───── PAGE ─────

Waal, thank you; thank you kindly for your patience; & might I repeat my best wishes for next year. I do hope you have been able to accept the anecdotal nature of this address, and by comparison, and imagination, adduce something of benefit to your own situation , as I am sure, historically, teachers of language & literature in this country have been able so to do.
        For the more formally minded, who , absolutely require a lesson plan; here is something basic, that (well presented) can sometimes work:

A. Write upon the chalkboard , in suitable form and vocabulary for the age group you are teaching, the grand old themes of all art.
These may include;     i) Nature
                                 ii) The transitoriness of life
                                iii) Time
                                iv) War
                                v) Love
                               vi) God
                               vii) Pets
                               viii) Social Criticism; fair / unfair
                                ix) Epics / heroes / heroines.

B. Now play the ‘ word association ’ game. Give students an agreed upon time beforehand , say One minute , to make their own list of words that occur spontaneously, after you have written the theme word up on the chalkboard.

───── INFORMATION SUPPLIED ─────

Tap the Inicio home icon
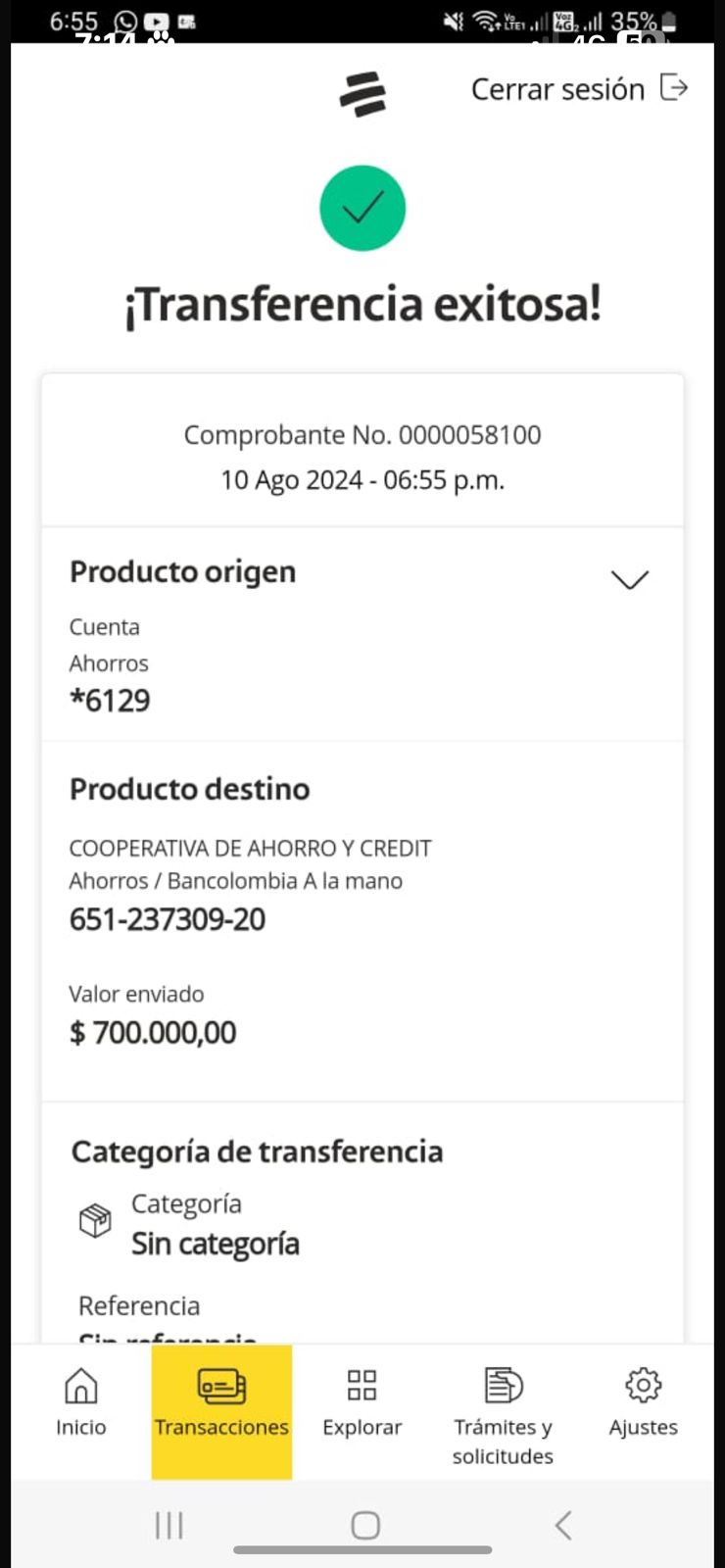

─────

## SHORT EXERCISE A
Write out the part of the teaching address from "Waal, thank you;" to "able so to do.".
## SHORT EXERCISE B
In the teaching address, what example time limit is given for students to make their word lists?
## SHORT EXERCISE C
Translate this sentence from the teaching address into Spanish: "Now play the ‘ word association ’ game."

## WRITTEN ANSWER A
Waal, thank you; thank you kindly for your patience; & might I repeat my best wishes for next year. I do hope you have been able to accept the anecdotal nature of this address, and by comparison, and imagination, adduce something of benefit to your own situation , as I am sure, historically, teachers of language & literature in this country have been able so to do.

## WRITTEN ANSWER B
One minute.

## WRITTEN ANSWER C
Ahora juegue al juego de la «asociación de palabras».